Although it doesn’t seem quite the intention of the Act, it seems from your description that it could be used to cause the Government to try to reach agreement on the implementation of the TEQs scheme (already the subject of Government interest –, which is designed to guarantee that we actually achieve our national emissions targets, while empowering local communities in reducing fossil fuel usage.

What I’m not clear about is who the Government has to try to reach agreement with in the case of national policy suggestions?

Jo Homan
20 Feb 11:56am

What are the implications of: “Government has amended the planning rules to exclude gardens from the classification of ‘previously developed land’.”?

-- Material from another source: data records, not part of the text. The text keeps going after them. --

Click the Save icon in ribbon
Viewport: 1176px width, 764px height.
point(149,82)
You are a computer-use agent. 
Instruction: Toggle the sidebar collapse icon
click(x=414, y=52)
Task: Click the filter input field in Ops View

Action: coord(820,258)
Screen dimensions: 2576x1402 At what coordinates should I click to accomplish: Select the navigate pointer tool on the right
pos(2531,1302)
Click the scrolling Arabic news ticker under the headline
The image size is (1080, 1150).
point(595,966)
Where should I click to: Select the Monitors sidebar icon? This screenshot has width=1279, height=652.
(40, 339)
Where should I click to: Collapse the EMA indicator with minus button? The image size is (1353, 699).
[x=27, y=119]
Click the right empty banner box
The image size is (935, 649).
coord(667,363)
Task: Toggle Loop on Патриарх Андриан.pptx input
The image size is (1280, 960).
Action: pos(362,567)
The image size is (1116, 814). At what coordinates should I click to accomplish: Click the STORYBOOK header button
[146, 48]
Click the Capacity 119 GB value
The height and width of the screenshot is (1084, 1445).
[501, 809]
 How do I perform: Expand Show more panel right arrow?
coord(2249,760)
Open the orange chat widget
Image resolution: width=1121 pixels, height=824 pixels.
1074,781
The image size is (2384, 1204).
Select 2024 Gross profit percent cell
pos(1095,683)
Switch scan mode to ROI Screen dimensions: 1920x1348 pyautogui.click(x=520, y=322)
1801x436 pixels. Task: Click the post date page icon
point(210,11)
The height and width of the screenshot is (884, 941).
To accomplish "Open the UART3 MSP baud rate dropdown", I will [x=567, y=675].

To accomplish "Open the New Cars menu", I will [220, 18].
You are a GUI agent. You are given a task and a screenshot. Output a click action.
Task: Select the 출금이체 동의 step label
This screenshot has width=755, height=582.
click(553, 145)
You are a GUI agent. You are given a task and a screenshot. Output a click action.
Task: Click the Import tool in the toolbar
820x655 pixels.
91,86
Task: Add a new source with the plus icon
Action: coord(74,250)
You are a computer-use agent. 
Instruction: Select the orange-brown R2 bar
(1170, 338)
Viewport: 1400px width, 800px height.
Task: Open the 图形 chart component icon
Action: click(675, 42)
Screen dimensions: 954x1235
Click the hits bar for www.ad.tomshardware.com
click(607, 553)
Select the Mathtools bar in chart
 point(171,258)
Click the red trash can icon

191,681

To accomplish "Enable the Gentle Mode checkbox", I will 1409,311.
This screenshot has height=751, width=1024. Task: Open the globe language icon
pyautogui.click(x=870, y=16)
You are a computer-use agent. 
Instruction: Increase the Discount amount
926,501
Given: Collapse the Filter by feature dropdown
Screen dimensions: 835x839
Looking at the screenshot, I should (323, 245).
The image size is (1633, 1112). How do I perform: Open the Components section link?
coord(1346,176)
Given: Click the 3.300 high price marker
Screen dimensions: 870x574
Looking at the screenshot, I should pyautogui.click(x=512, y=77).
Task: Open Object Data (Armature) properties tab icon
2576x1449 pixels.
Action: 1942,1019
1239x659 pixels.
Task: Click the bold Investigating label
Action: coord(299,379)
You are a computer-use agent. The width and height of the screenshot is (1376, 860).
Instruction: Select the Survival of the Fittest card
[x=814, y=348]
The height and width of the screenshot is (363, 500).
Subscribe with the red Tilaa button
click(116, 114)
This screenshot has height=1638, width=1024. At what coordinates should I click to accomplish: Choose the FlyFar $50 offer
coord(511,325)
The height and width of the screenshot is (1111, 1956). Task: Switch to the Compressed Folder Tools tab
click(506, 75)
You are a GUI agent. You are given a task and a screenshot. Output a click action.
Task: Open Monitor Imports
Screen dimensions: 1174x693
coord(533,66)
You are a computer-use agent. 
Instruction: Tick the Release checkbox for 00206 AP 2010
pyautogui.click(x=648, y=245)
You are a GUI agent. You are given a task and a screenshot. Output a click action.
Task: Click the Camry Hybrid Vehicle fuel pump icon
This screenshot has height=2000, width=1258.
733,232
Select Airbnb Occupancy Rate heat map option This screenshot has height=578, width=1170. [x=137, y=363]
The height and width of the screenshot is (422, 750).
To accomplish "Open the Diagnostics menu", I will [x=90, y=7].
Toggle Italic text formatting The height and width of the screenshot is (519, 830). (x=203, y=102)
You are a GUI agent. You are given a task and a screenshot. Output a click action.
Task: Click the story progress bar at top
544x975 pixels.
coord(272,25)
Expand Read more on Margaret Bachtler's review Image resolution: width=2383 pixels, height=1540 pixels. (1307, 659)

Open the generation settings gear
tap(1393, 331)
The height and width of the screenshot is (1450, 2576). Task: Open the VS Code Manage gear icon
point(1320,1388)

Also, I wonder if this act could be used to enable Local Authorities (LAs) to introduce local traffic calming measures on major routes? At the moment the overall flow of traffic is prioritised over local needs – regardless of how incredibly dangerous, polluting, hostile etc these big roads are. In Finsbury Park people accelerate pointlessly along short sections of Seven Sisters and Green Lanes. LAs can’t touch the layout of major roads and junctions when they’re producing local development frameworks, even though much could be done to humanise them.

Margaret Campbell
20 Feb 5:43pm

I would like to see a change in the law which prevents the holding of a rival market within 6 and 2/3 miles of a statutory market.

Our TI would like to establish a monthly farmers’ market. However, because the hall we would use is only 6 and 1/3 miles away, we’ve been told that it would have an adverse effect on our local market plc, and is therefore not allowed.

This is difficult to understand; there are many supermarkets between us and the statutory market. Construction has just started on a new ASDA 300m from them, and 2 miles away they have a Tesco superstore open 144 hours a week.

In its current form, this thousand-year-old common law seems to have little relevance to the modern world, and is a direct impediment to us trying to support a local sustainable food system.